◆ **Input data**
------------------------------------------------------------------------

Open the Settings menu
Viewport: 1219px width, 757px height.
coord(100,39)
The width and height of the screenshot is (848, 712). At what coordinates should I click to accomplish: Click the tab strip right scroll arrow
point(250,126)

------------------------------------------------------------------------

◆ **What the exercise asks**
Write the entries again, exactly as they stand.

◆ **Result of this exercise**
Open the Settings menu
Viewport: 1219px width, 757px height.
coord(100,39)
The width and height of the screenshot is (848, 712). At what coordinates should I click to accomplish: Click the tab strip right scroll arrow
point(250,126)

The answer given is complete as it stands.